Normalmente, es casi imposible para una persona deprimida elevarse por encima de la depresión a base de tener pensamientos positivos. Cuando su nivel de energía se eleva a través de una respiración profunda y la descarga de sentimientos, la persona puede salir de su estado de depresión .
Para ello, la bioenergética trabaja con masajes y ejercicios destinados a ayudar a las personas a entrar en contacto con sus tensiones y liberarlas a través de un movimiento apropiado. Todo stress produce en el cuerpo un estado de tensión. Cuando la tensión desaparece el stress se alivia. Las tensiones crónicas persisten después de que el stress se haya eliminado, bajo la forma de una actitud no consciente en el cuerpo o grupo de músculos.
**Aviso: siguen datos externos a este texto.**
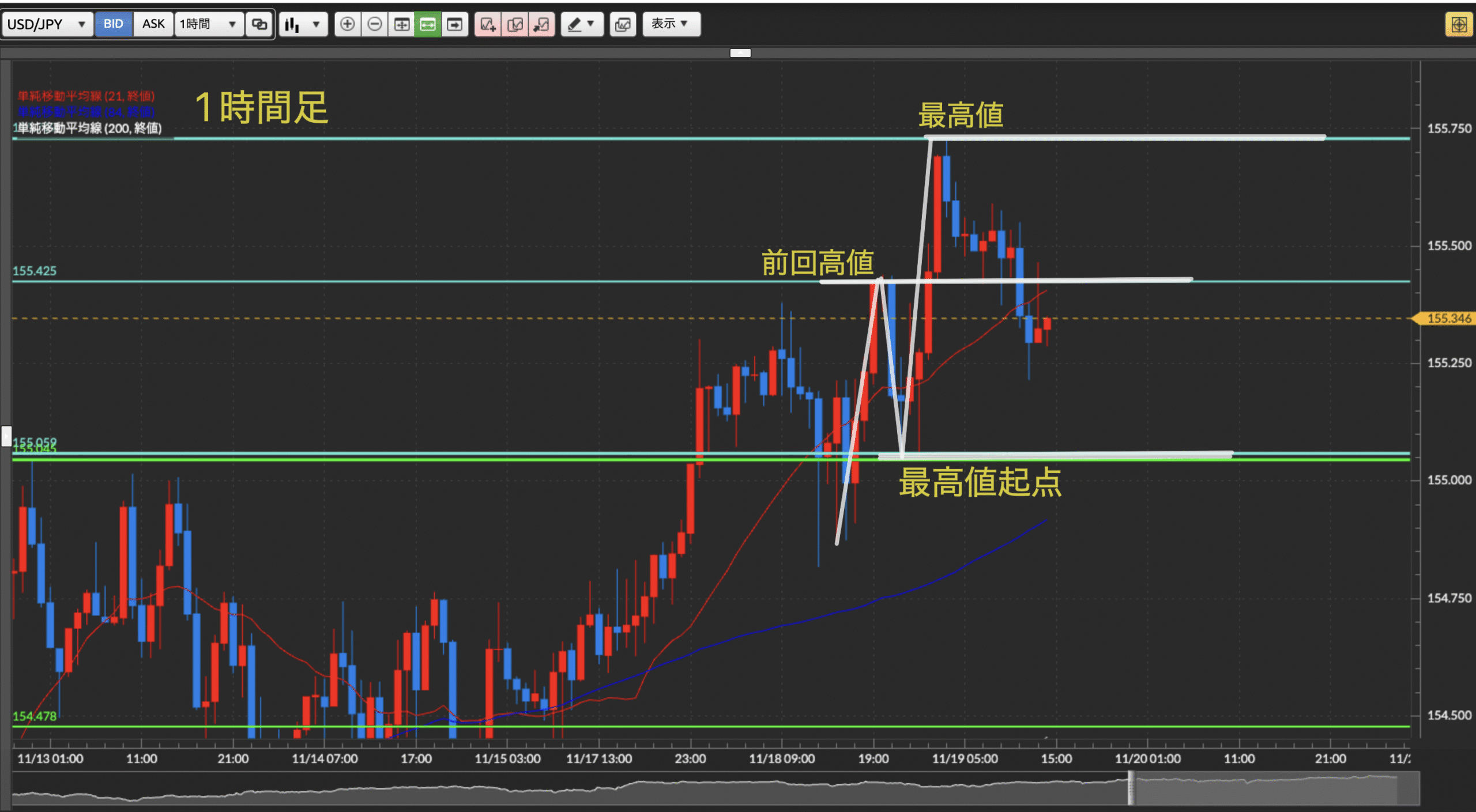Click the scroll to latest candle icon
The width and height of the screenshot is (1476, 812).
tap(455, 24)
Así pues, tras lo expuesto, queda claro que la esencia de la terapia se orienta a derribar todas las posiciones defensivas de la personalidad, para que el individuo pueda actuar desde el impulso que brotaría de su corazón poniendo en juego sus emociones, su cuerpo y su ego de una manera coordinada y que le conducirá a un estado de natural bienestar.
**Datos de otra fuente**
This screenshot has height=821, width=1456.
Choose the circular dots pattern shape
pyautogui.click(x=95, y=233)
*La terapia bioenergética trabaja con los apartados biográficos y adaptativos de ser, si bien en nuestro modelo integramos los paradigmas transpersonal y tanatológico, los cuales aluden a una concepción psicoterapeútica que traspasa los límites del entendimiento egóico en pos de ahondar en el conocimiento interior. La propia Bioenergética derivó en otra terapia que integra el paradigma transpersonal denominada "Corenergética" de la mano de uno de sus creadores, John Pierrakos. El propio Alexander Lowen admite la existencia de la espiritualidad ciñiéndose esta en su trabajo a parametros de autoexpresión mental, corporal y emocional.
FUENTES: Bibliografía de Alexander Lowen:
- La Depresión y El Cuerpo. (2001) Alianza Editorial.
- Bioenergética. (1982) Diana.
- El Lenguaje del Cuerpo: dinámica física de la estructura del caracter. (1985) Herder.